Here’s the release from Southeastern Water (Chris Woodka), USBR (Elizabeth Smith), and Pueblo Water (Joe Cervi):
A three-party contract allowing for the Arkansas Valley Conduit to deliver clean drinking water to 50,000 people in 39 communities east of Pueblo was signed by the Bureau of Reclamation on March 18, 2022, following approval by the Southeastern Colorado Water Conservancy District Board and the Pueblo Board of Water Works (Pueblo Water). The contract was drafted after negotiations that began in November 2021.
“This contract signing marks one of the most significant milestones to date towards making the AVC a reality and bringing clean water to communities that desperately need it. It advances the project over 14 miles east from Pueblo Reservoir which puts us much closer to our first participants in Avondale and Boone,” said Brent Esplin, Regional Director of the Missouri-Basin and Arkansas-Rio Grande-Texas Gulf regions for Reclamation. “It is also the culmination of years of collaboration between Reclamation, Southeastern, and Pueblo Water to deliver a more cost-effective project to people of the lower Arkansas Valley.”
The contract will allow the Southeastern District to use capacity in Pueblo Water’s system to treat and deliver AVC water to a pipeline being constructed by Reclamation. The connection point for AVC is at the east end of Pueblo Water’s system, at 36th Lane and U.S. Highway 50.
Arkansas Valley Conduit map via the Southeastern Colorado Water Conservancy District (Chris Woodka) June 2021.

Saved dataset items:
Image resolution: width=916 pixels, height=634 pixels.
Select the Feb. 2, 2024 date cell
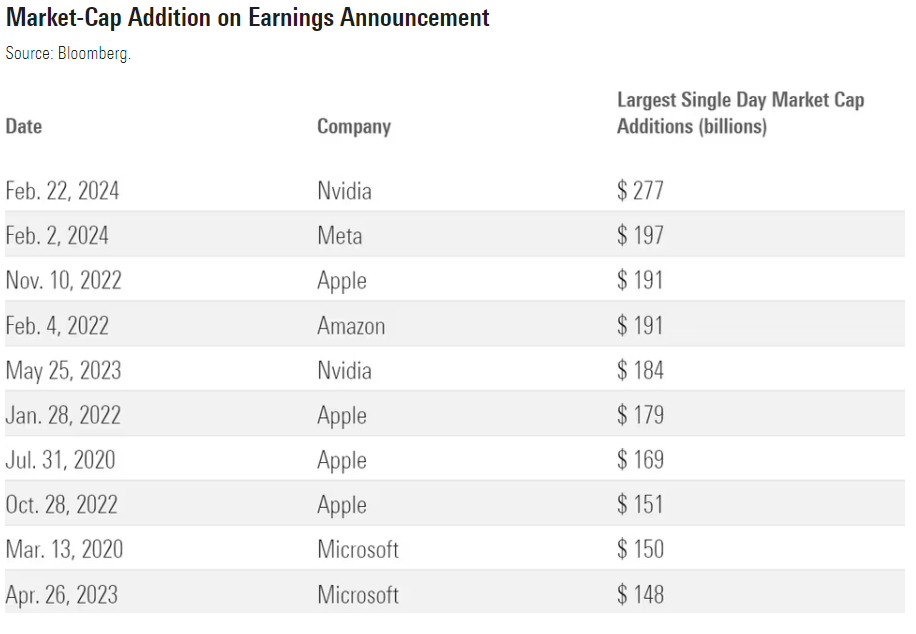[x=57, y=236]
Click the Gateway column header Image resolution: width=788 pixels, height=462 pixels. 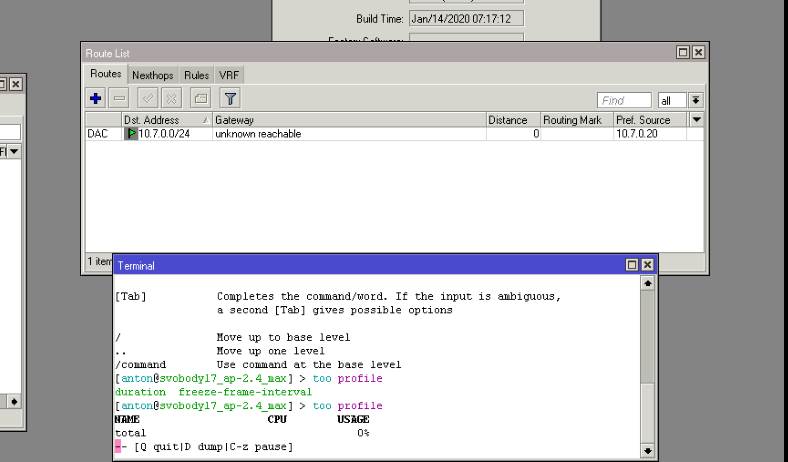click(348, 120)
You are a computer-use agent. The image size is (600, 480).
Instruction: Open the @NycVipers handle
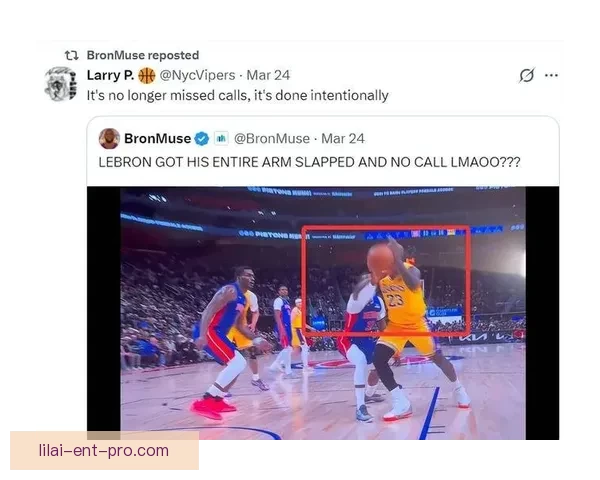(x=197, y=75)
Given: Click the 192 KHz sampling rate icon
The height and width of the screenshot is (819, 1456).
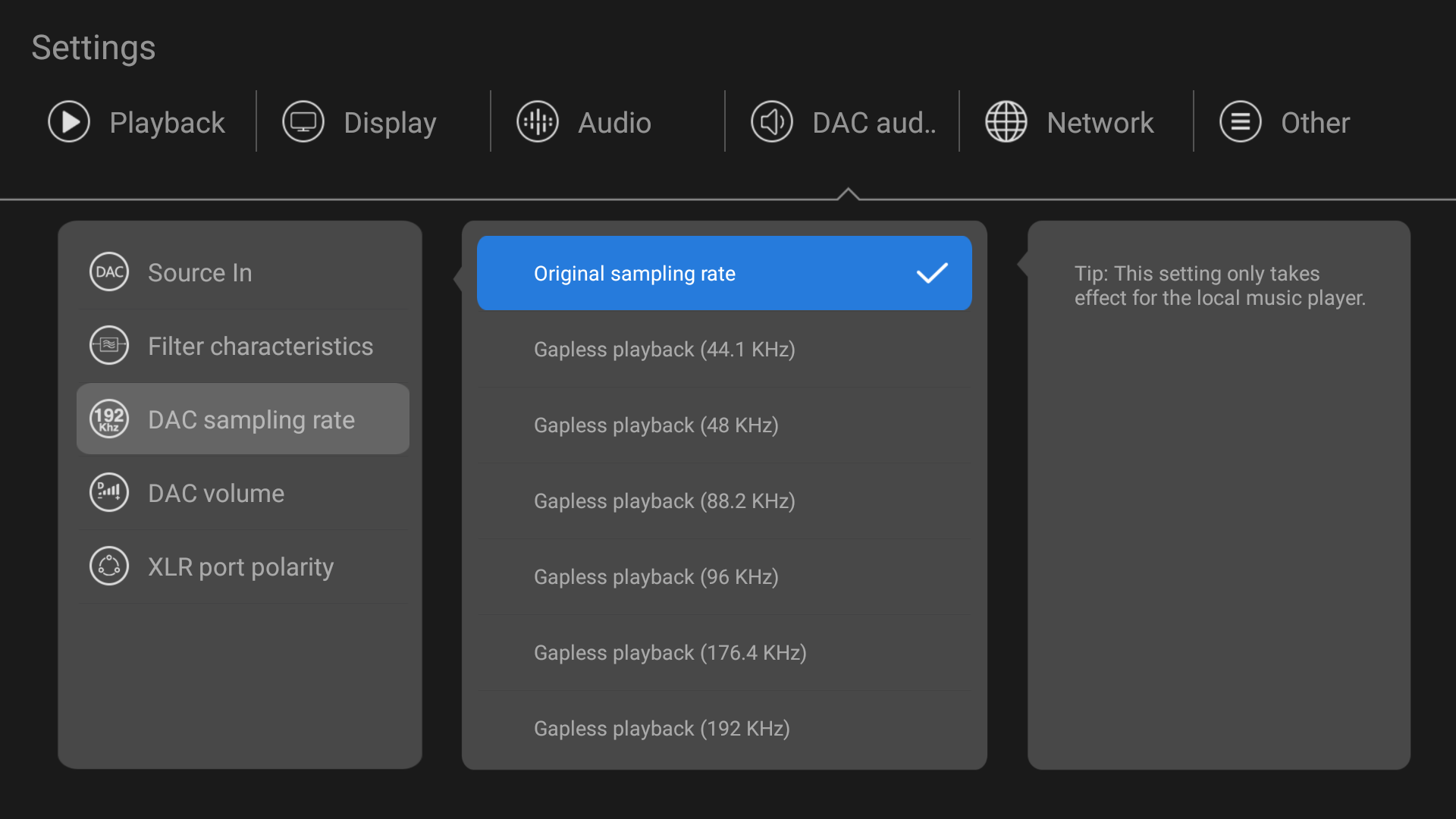Looking at the screenshot, I should pyautogui.click(x=109, y=419).
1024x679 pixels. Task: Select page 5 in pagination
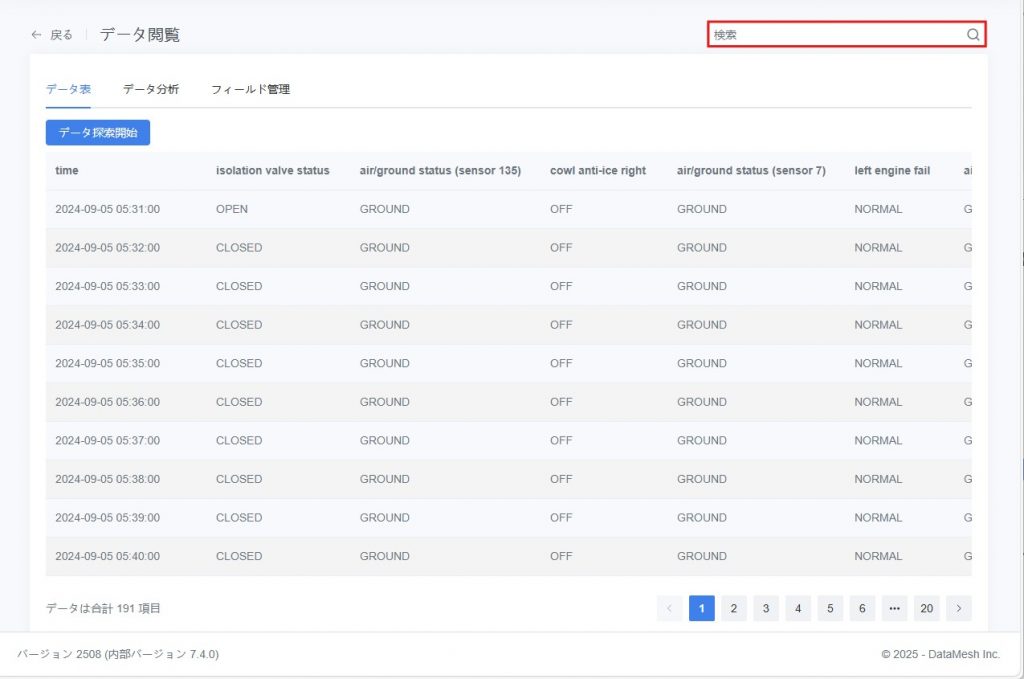point(830,608)
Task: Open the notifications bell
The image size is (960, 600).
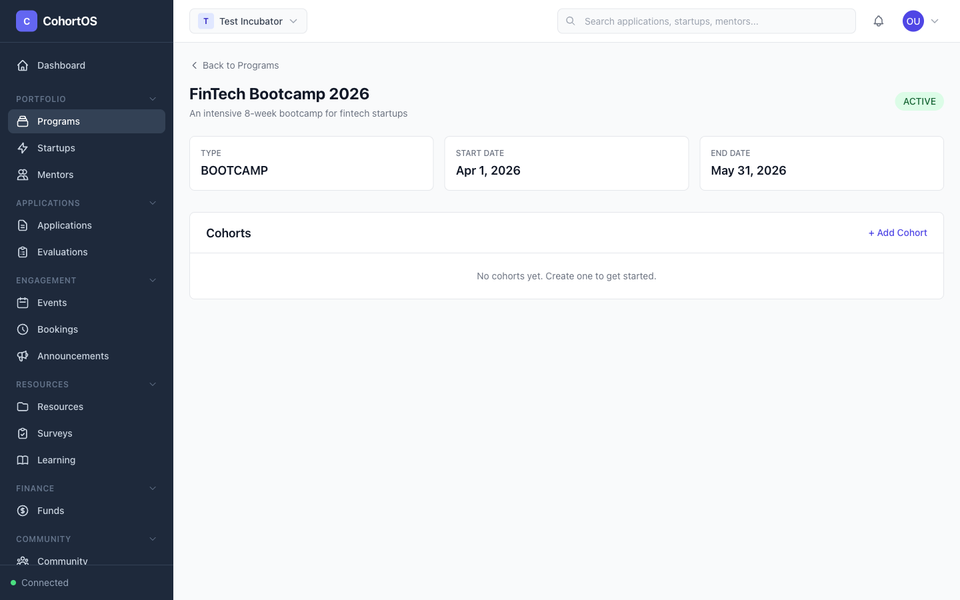Action: point(880,20)
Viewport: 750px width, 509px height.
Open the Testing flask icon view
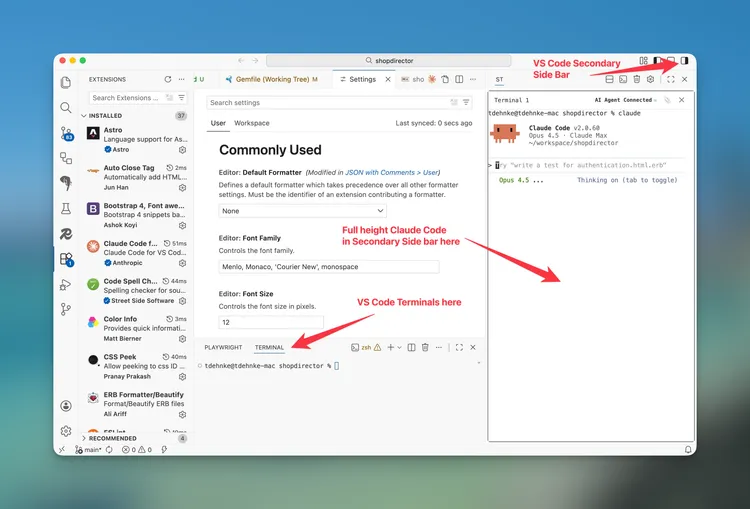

- **GIVEN REQUEST 1**: Print the lines of the records word for word, beginning with the line that contains "1024x679 pixels. Task: Select" and running through the end of the records. Leave out the pictures.
- **GIVEN REQUEST 2**: Pick up the release on the Arkansas Valley Conduit contract right after its last sentence and keep writing.
The records have nothing to do with the text about the water contract.

- **EXERCISE OUTPUT 1**:
1024x679 pixels. Task: Select page 5 in pagination
point(830,608)
Task: Open the notifications bell
The image size is (960, 600).
Action: point(880,20)
Viewport: 750px width, 509px height.
Open the Testing flask icon view

- **EXERCISE OUTPUT 2**:
The water will be either Fryingpan-Arkansas Project water or from participants’ water portfolios, not from Pueblo Water’s resources. The route of the AVC follows the Arkansas River corridor from Pueblo to Lamar, with spurs to Eads and Crowley County. Reclamation is building the trunk line, while the Southeastern District will build the spur and delivery lines. Estimated total cost is about $600 million.
The Southeastern and Pueblo Water boards both unanimously approved the contract on March 15 and 17, 2022, respectively.
“This project is vitally important to the people of the Lower Arkansas Valley,” said Bill Long, President of the Southeastern District board. “It would not be viable, and certainly not affordable without the partnership with Pueblo Water, and I would like to express my appreciation to the board.”
“This is a truly monumental achievement and marks the culmination of decades of hard work, dedication, and collaboration by those who have devoted their lives to the business of water,” said Seth Clayton, executive director of Pueblo Water. “Pueblo Water is proud to be an integral participant in this important time in history.”
Many of the Lower Arkansas Valley water systems face water-quality enforcement actions for radionuclides or surface contaminants in groundwater sources. They face ever increasing costs to cope with these problems. The AVC will eliminate or reduce the effects of those contaminants by delivering filtered water from Pueblo Reservoir.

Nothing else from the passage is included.